▸ **Requirement**: Rewrite the lines below, requests included, from the first one down to the line containing "尔滨, 原来夏天的你也这么上头! (159, 1004)", including both ends and no other lines. Multiply every coordinate in the answers by 0.25, round to whole numbers with halves going up, and leave the pictures out.

▸ **Data excerpts**:
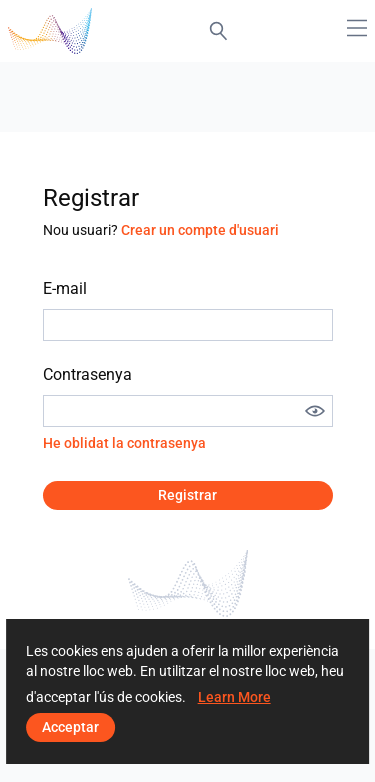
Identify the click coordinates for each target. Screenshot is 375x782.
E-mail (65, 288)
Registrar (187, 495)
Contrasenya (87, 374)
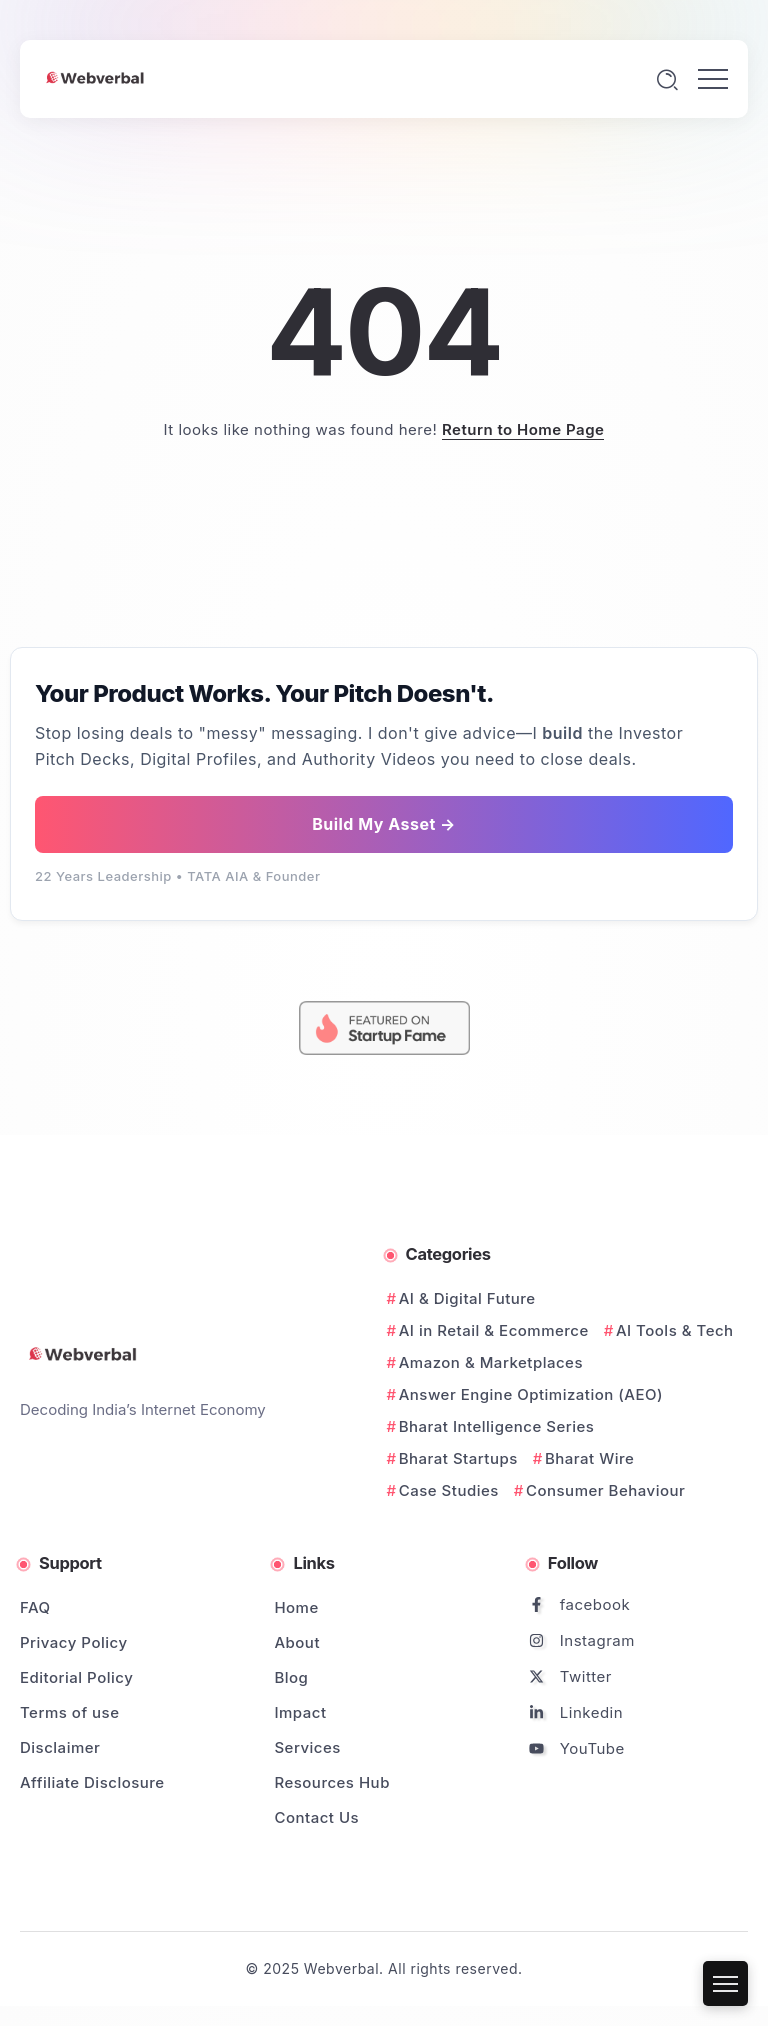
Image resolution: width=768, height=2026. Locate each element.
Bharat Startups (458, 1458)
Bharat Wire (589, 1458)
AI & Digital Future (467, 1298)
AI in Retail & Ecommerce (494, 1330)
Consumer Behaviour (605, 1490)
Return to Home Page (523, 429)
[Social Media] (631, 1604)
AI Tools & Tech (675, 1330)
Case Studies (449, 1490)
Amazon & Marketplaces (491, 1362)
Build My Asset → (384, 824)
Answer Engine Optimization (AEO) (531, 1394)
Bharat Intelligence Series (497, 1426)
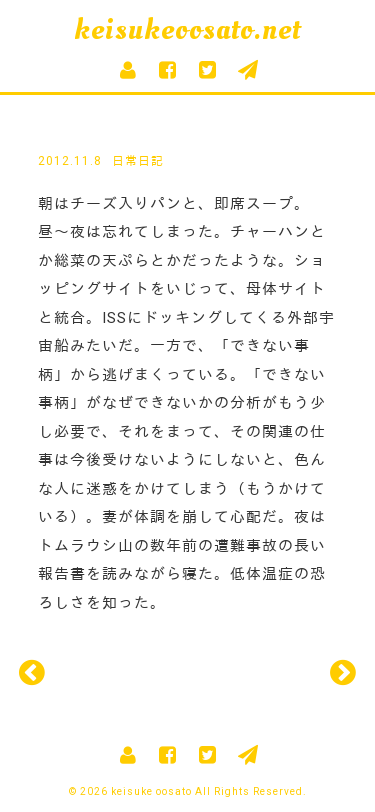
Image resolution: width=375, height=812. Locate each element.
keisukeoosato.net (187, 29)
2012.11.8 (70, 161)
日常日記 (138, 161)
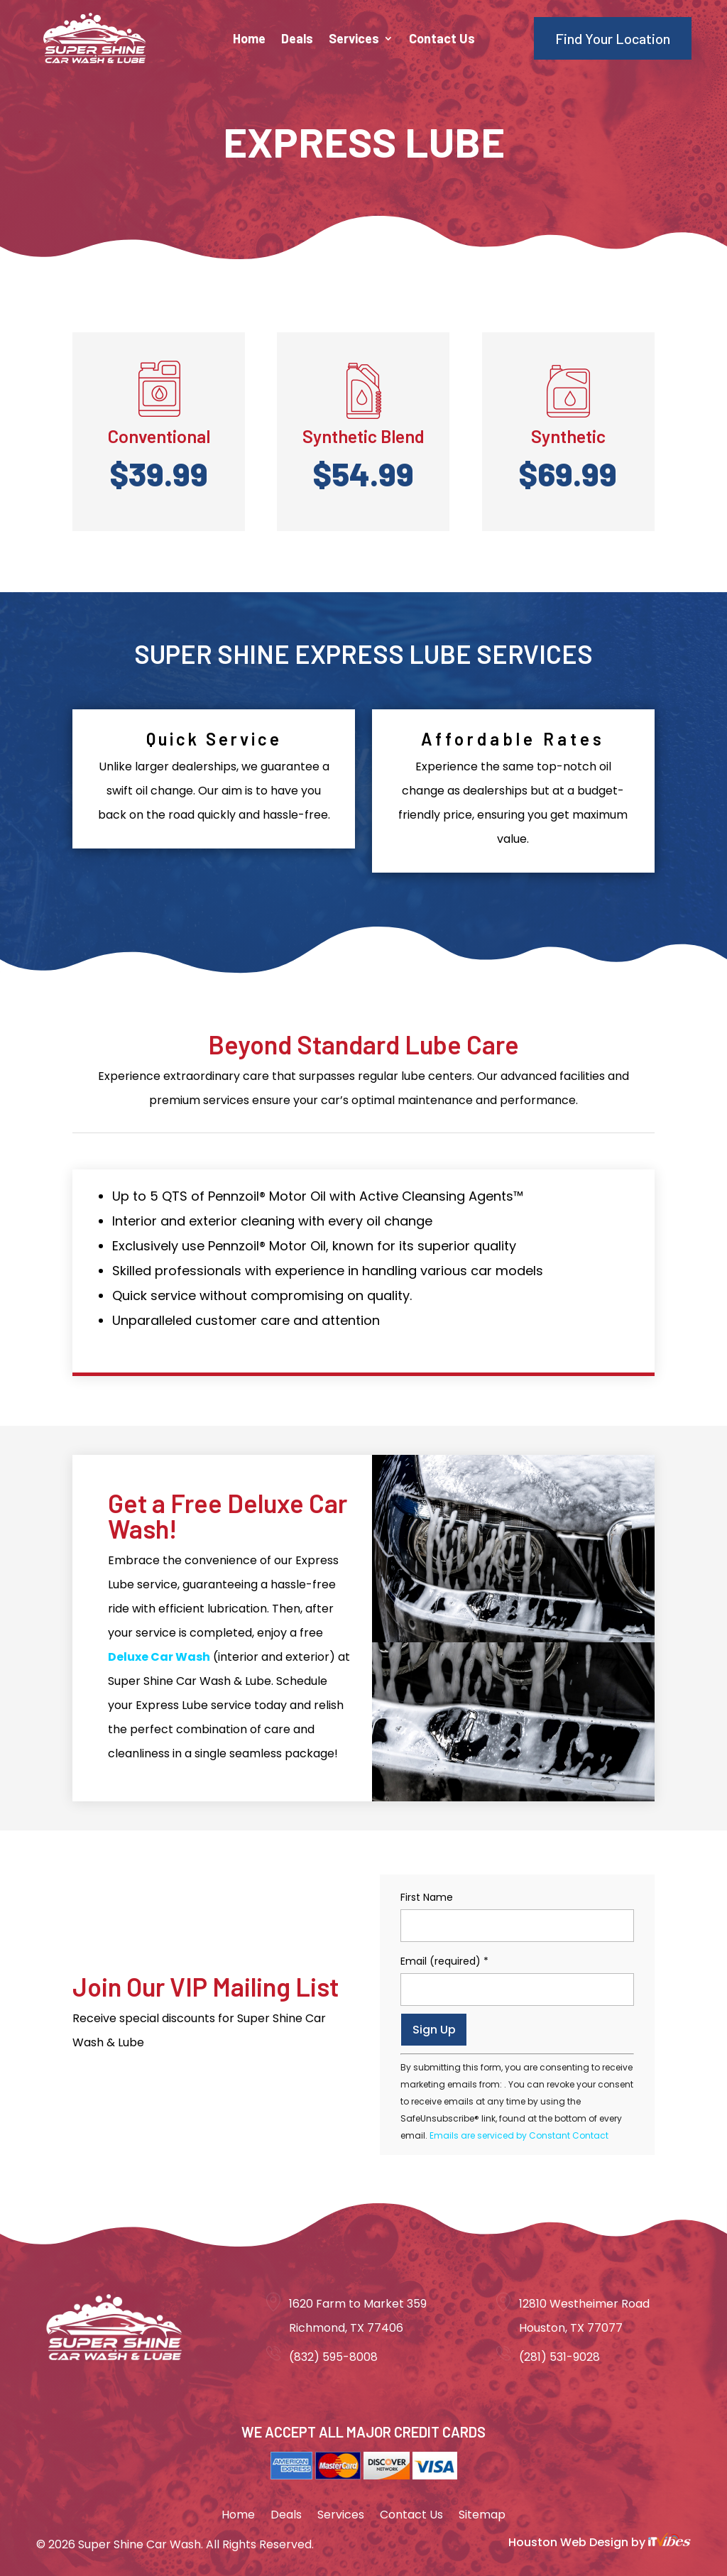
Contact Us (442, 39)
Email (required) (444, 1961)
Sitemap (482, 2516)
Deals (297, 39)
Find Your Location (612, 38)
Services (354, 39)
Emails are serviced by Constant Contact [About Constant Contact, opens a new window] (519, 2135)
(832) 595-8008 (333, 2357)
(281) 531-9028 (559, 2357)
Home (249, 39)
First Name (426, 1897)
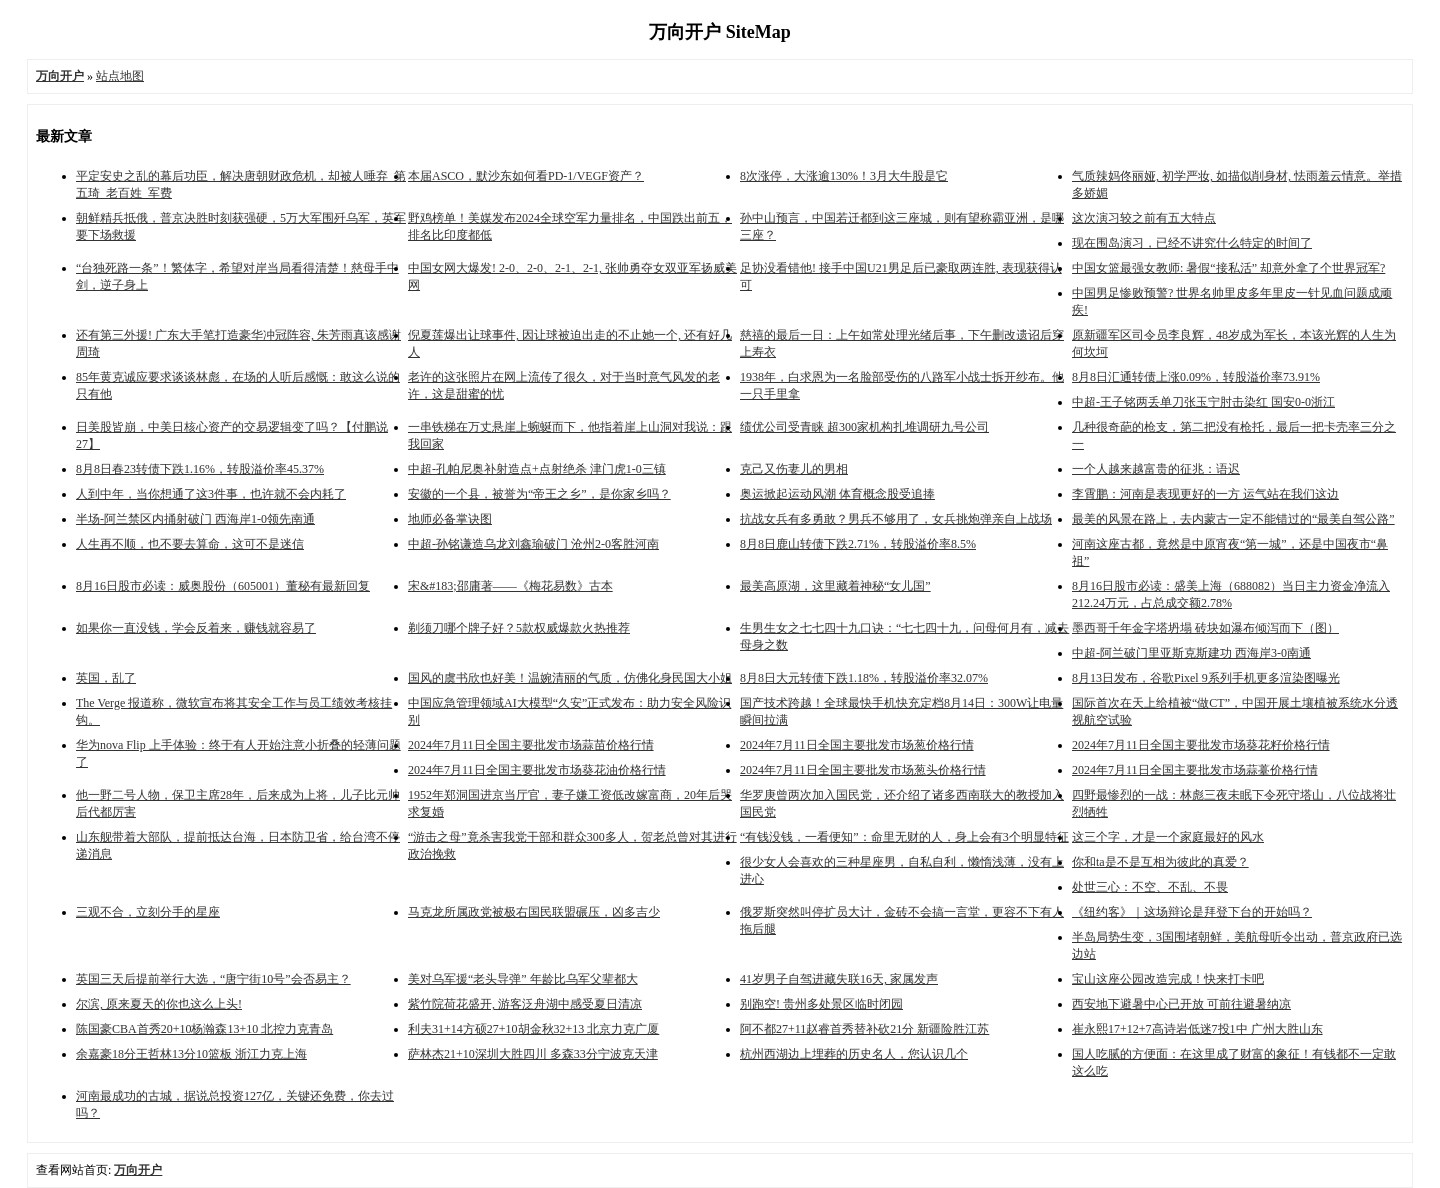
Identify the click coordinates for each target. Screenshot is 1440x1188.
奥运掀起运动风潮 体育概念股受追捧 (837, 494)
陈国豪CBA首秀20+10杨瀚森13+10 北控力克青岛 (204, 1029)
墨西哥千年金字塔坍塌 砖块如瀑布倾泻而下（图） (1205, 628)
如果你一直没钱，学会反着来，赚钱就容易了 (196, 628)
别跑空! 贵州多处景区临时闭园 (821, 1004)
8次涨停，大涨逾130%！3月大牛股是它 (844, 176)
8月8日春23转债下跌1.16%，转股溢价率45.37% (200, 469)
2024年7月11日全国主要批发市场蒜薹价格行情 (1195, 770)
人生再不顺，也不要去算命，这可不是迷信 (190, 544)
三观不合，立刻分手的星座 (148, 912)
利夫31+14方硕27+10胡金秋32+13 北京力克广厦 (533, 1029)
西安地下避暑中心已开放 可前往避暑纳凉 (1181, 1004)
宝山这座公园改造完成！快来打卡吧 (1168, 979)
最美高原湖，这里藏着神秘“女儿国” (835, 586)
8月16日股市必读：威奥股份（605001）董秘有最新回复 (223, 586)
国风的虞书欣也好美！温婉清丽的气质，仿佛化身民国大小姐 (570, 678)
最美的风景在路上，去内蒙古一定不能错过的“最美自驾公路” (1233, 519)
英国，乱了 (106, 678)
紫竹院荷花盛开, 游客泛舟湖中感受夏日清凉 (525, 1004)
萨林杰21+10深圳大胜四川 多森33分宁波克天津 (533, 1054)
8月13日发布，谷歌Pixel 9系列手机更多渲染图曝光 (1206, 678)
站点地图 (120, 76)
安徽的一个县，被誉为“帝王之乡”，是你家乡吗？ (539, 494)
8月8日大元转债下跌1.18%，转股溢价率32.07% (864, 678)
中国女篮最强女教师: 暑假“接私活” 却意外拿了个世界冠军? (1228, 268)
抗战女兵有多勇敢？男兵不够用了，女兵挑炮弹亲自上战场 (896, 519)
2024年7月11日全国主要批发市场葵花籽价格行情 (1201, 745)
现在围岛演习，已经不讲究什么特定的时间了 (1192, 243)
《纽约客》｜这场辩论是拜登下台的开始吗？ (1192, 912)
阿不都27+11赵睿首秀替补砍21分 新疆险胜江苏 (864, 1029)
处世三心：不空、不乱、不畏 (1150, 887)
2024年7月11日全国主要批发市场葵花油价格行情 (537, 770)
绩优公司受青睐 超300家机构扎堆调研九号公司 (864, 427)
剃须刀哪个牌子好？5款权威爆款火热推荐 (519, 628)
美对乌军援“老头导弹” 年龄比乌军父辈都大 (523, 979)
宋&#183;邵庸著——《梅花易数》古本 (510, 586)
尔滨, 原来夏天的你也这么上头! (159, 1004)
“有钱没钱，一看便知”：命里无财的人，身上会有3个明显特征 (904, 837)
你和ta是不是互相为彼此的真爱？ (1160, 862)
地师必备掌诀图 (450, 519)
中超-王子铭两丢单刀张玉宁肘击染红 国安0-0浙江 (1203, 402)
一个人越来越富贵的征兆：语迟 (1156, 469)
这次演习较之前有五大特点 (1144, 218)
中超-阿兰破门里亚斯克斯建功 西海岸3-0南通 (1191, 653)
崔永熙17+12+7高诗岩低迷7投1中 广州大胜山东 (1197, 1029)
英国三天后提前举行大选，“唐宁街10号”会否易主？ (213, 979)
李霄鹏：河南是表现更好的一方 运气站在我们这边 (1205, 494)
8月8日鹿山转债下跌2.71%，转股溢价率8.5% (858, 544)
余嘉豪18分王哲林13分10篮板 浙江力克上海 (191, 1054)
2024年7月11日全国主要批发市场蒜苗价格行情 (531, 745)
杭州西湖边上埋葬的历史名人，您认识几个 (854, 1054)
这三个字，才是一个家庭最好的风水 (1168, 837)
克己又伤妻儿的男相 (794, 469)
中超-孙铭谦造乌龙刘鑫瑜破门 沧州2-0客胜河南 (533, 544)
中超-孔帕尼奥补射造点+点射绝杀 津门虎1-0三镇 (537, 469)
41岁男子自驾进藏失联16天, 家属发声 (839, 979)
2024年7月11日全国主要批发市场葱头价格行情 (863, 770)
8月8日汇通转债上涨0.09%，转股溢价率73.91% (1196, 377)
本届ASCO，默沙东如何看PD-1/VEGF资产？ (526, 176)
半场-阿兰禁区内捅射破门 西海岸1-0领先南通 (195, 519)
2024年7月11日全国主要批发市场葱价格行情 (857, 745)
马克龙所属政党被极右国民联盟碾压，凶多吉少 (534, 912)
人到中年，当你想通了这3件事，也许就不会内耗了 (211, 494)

▸ **Exercise solution**:
Identify the click coordinates for each target. Screenshot is 375x782.
E-mail (16, 72)
Registrar (47, 124)
Contrasenya (22, 94)
Image resolution: width=768, height=2026. Locate each element.
Bharat Startups (115, 365)
Bharat Wire (147, 365)
AI & Digital Future (117, 325)
AI in Retail & Ecommerce (124, 333)
Consumer Behaviour (151, 373)
Return to Home Page (131, 107)
[Social Media] (158, 401)
AI Tools & Tech (169, 333)
Case Studies (112, 373)
Amazon & Marketplaces (123, 341)
Build My Asset → (96, 206)
Answer Engine Optimization (AEO) (133, 349)
Bharat Intelligence Series (124, 357)
Image resolution: width=375, height=812. Locate each element.
keisukeoosato.net (47, 7)
2012.11.8 (18, 40)
日常日記 (35, 40)
Contact Us (111, 10)
Email (required) (111, 490)
Sitemap (121, 629)
Deals (74, 10)
Find Your Location (153, 10)
Services (89, 10)
Emails are serviced by Constant Contact [About Constant Contact, opens a new window] (130, 534)
(832) 595-8008 (83, 589)
(281) 531-9028 (140, 589)
Home (62, 10)
First Name (107, 474)
Identify the click coordinates for each target. Screenshot is 1440x1188.
奥运掀起运动风潮 体育概念股受追捧 (209, 124)
陈国豪CBA首秀20+10杨瀚森13+10 北控力克青岛 (51, 257)
墨西哥千年金字塔坍塌 砖块如瀑布倾泻而下（图） (301, 157)
如果你一直没钱，学会反着来，赚钱就容易了 (49, 157)
别跑空! 贵州多处景区临时闭园 (205, 251)
8次涨停，大涨逾130%！3月大牛股是它 (211, 44)
8月8日春23转债下跌1.16%，转股溢价率45.37% (50, 117)
2024年7月11日全国主要批发市场蒜薹价格行情 (299, 193)
人生再不顺，也不要去算命，这可不是迷信 (48, 136)
三观不合，立刻分手的星座 (37, 228)
利夫31+14方硕27+10胡金秋32+13 北京力克广厦 (133, 257)
西安地下避暑中心已开放 可前往避暑纳凉 (295, 251)
宝山这座公园改造完成！快来打卡吧 (292, 245)
最美高原湖，这里藏着神秘“女儿国” (209, 147)
8月16日股市必读：威奥股份（605001）董秘有最新回复 (56, 147)
国风的虞书欣也好美！温婉清丽的气质，仿佛化身民国大小姐 (143, 170)
最美的风景在路上，去内蒙古一定不能错过的“最美自驾公路” (308, 130)
英国，乱了 (27, 170)
紫竹院荷花盛开, 游客泛舟湖中感受夏日清凉 (131, 251)
萨林杰21+10深圳大胜四川 多森33分宁波克天津 (133, 264)
8月13日发布，谷歌Pixel 9系列手机更多渲染图曝光 (302, 170)
站点地图 (30, 19)
安徽的一个县，被誉为“帝王之乡”，是你家乡吗？ (135, 124)
8月8日大元转债下跌1.18%，转股溢价率32.07% (216, 170)
中国女篮最强女教师: 暑假“接私活” 却意外拿了个世界冠军? (307, 67)
抗战女兵有多勇敢？男兵不够用了，女兵挑炮弹亲自上战场 (224, 130)
2024年7月11日全国主要批发市场葵花籽价格行情 (300, 186)
现在围岛演习，已经不讲究什么特定的时间了 (298, 61)
《纽约客》｜这场辩论是拜登下台的开始吗？ (298, 228)
阿不都27+11赵睿首秀替补砍21分 新疆险胜江苏 (216, 257)
处世三心：不空、不乱、不畏 (288, 222)
2024年7月11日全国主要批发市场葵花油价格行情 (134, 193)
绩优公司受青睐 超300家机构扎堆调研九号公司 (216, 107)
剃须刀哪个牌子好？5款权威爆款火热推荐 (130, 157)
美对乌军援“老头导弹” 年龄比乌军父辈都大 (131, 245)
宋&#183;邵庸著——《梅花易数》古本 (128, 147)
尔滨, 原来夏天的你也这么上头! (40, 251)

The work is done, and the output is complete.